DIRECTIONS
1. Rewrite the part of the Picture This band profile that opens with the words containing "Irish pop rock band" and closes with "Parked Car Conversations.", renaming "debut album" as "first album".
2. Take the Picture This band profile further, picking up after its final sentence.

EXTRACT PROVIDED
****

Background information
- Origin: Athy, County Kildare, Ireland
- Genres: Indie pop; alternative rock; pop rock;
- Years active: 2015–present
- Label: Republic Records
- Members: Ryan Hennessy Jimmy Rainsford Owen Cardiff Cliff Deane
- Website: picturethismusic.com

= Picture This (band) =

Irish pop rock band

Picture This are an Irish pop rock musical band based in Athy, County Kildare, comprising Ryan Hennessy, Jimmy Rainsford, Owen Cardiff and Cliff Deane. In 2017, they released their eponymous debut album, which entered atop the Irish Albums Chart. In early 2019, they released their follow up album Mdrn Lv. Their third studio album Life in Colour was released in June 2021. On 26 April 2024 they released their fourth, Parked Car Conversations.

==Biography==
Picture This originate from Athy, County Kildare, Ireland, originally a duo consisting of Ryan Hennessy and Jimmy Rainsford, they added Owen Cardiff and Cliff Deane in 2016.

==History==

===2015–2017: Breakthrough and Picture This===

In October 2015, Ryan Hennessy recorded a sample of the song "Take My Hand" on his iPhone, which he and Rainsford later recorded in the studio. The video was uploaded to Facebook and YouTube, and has amassed over 4 million views across all platforms. The band's debut gig was to be played in the Grand Social venue in Dublin, which they sold out in under 30 minutes. To meet the demand, the gig was moved to The Academy, which has a capacity of 850 people. The band became the first act to sell out the venue for their debut gig.

****

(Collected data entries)
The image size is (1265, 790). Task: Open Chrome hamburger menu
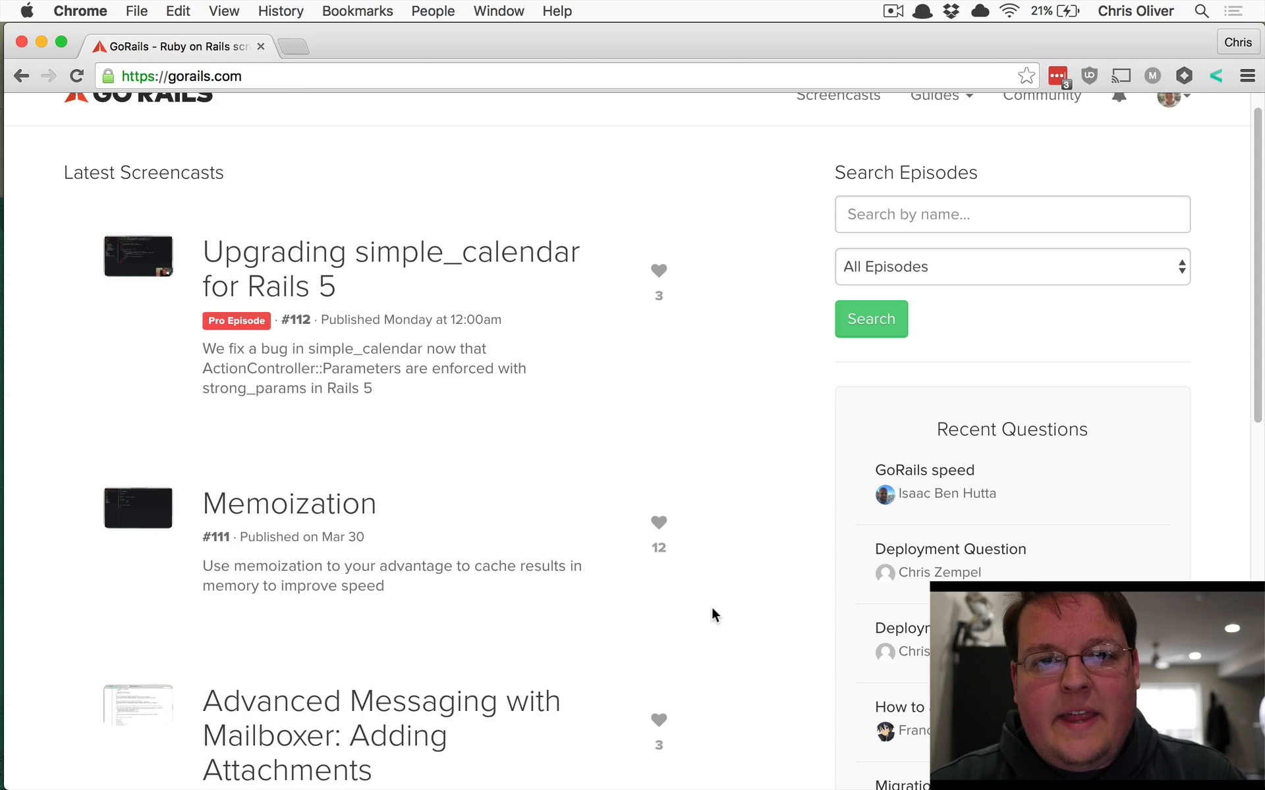[1247, 76]
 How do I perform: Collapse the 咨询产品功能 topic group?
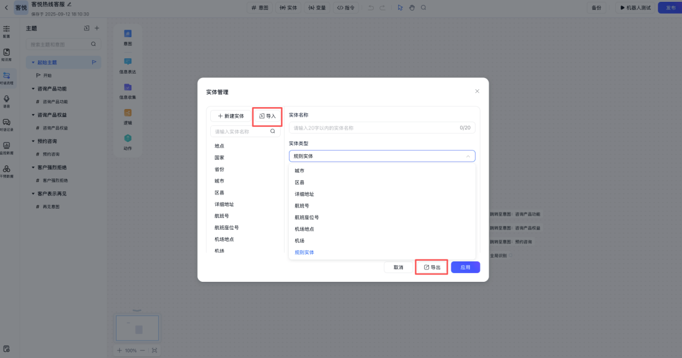[31, 89]
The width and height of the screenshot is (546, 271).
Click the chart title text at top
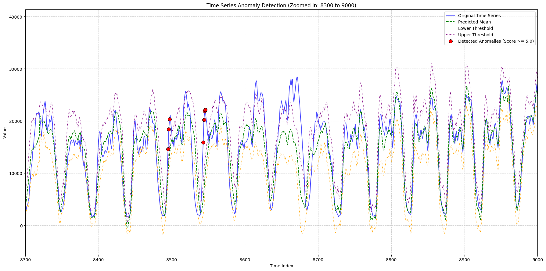(281, 5)
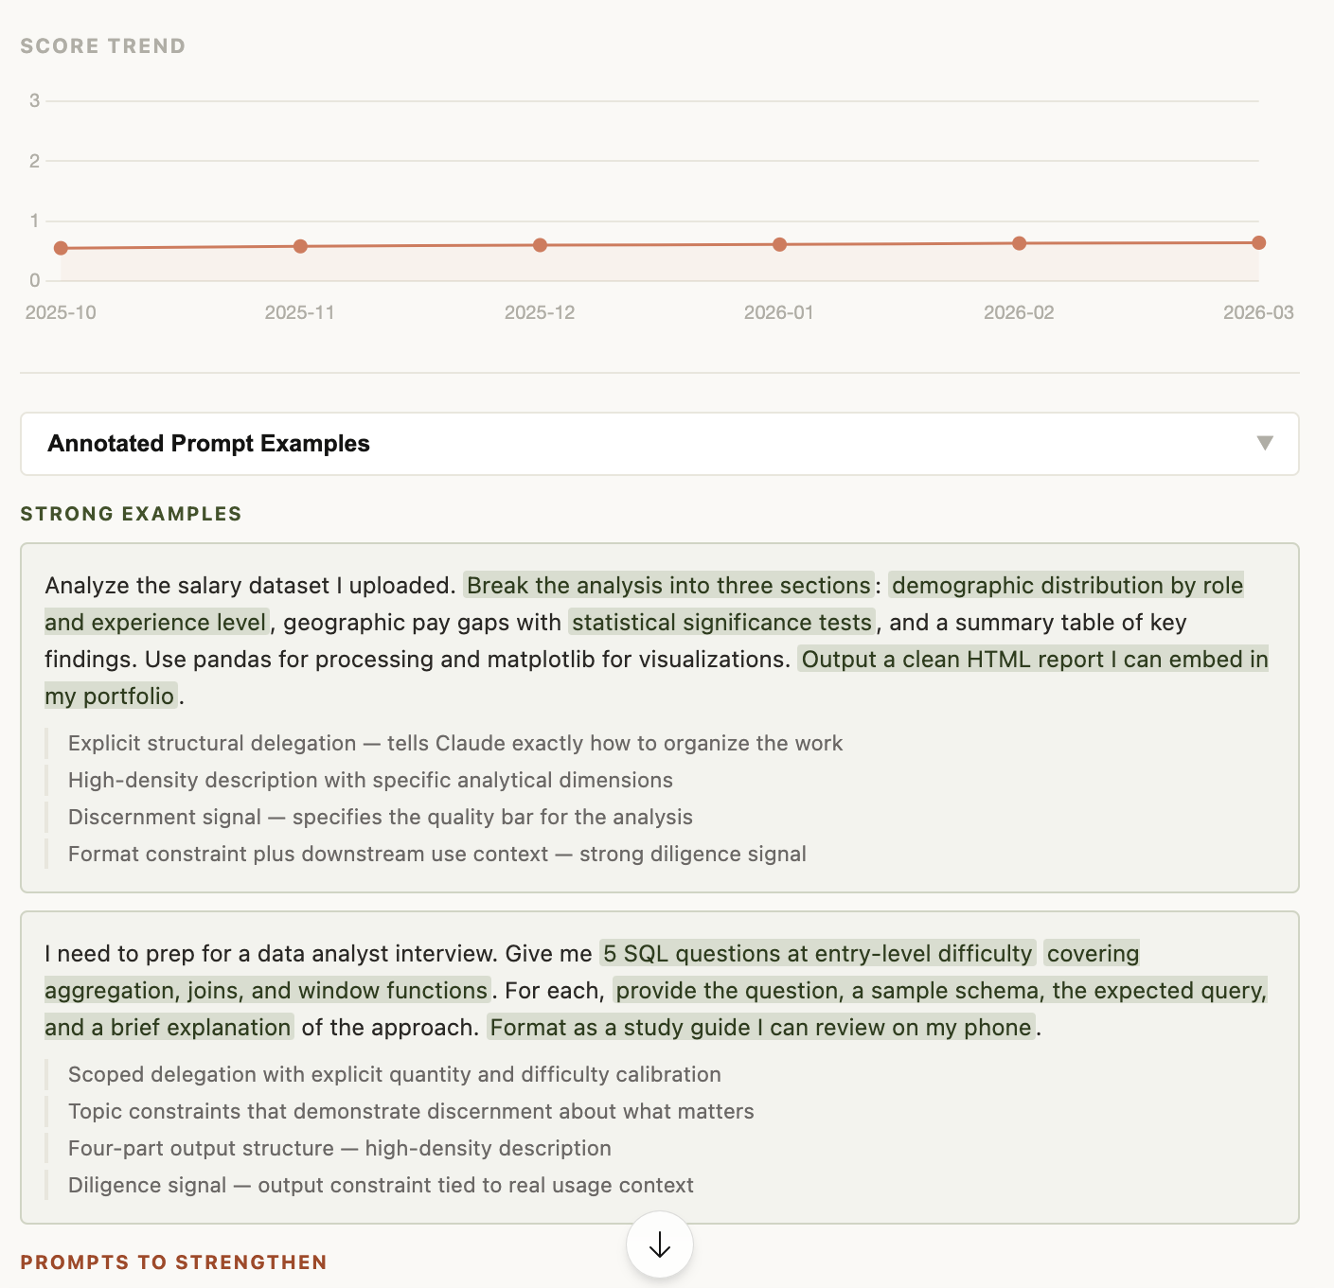Click the 2025-12 data point on the trend line
The image size is (1334, 1288).
point(540,245)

****

RESPONSES TO THE TASKS
1.
Irish pop rock band

Picture This are an Irish pop rock musical band based in Athy, County Kildare, comprising Ryan Hennessy, Jimmy Rainsford, Owen Cardiff and Cliff Deane. In 2017, they released their eponymous first album, which entered atop the Irish Albums Chart. In early 2019, they released their follow up album Mdrn Lv. Their third studio album Life in Colour was released in June 2021. On 26 April 2024 they released their fourth, Parked Car Conversations.

2.
The band announced a 20-date tour of Ireland in spring 2016. The tour began in Leixlip on 4 June and culminated with three dates at the Olympia, a 1,600 capacity venue in Dublin on 1–3 November. By 22 July 2016 tickets for 16 of the shows had sold out, including two dates at the Olympia. The band later announced that they would be playing a third and final date at the Olympia on 3 November 2016.

In July 2016, the band announced that they would be releasing their debut self-titled EP on 12 August. The track list featured five original songs including "Take My Hand". The EP debuted at number 1 on the Irish Albums Chart for the week ending 18 August 2016.

In May 2017, Picture This released "Never Change", the lead single from their debut studio album. Rainsford told Billboard the song was inspired by "the feeling of loving somebody exactly how they are and never wanting them to change a thing. The video signifies that we could go anywhere in the world but we always end up back home and will never change that."

They released their self-titled debut album on 25 August 2017. It ended up topping the IRMA charts in Ireland.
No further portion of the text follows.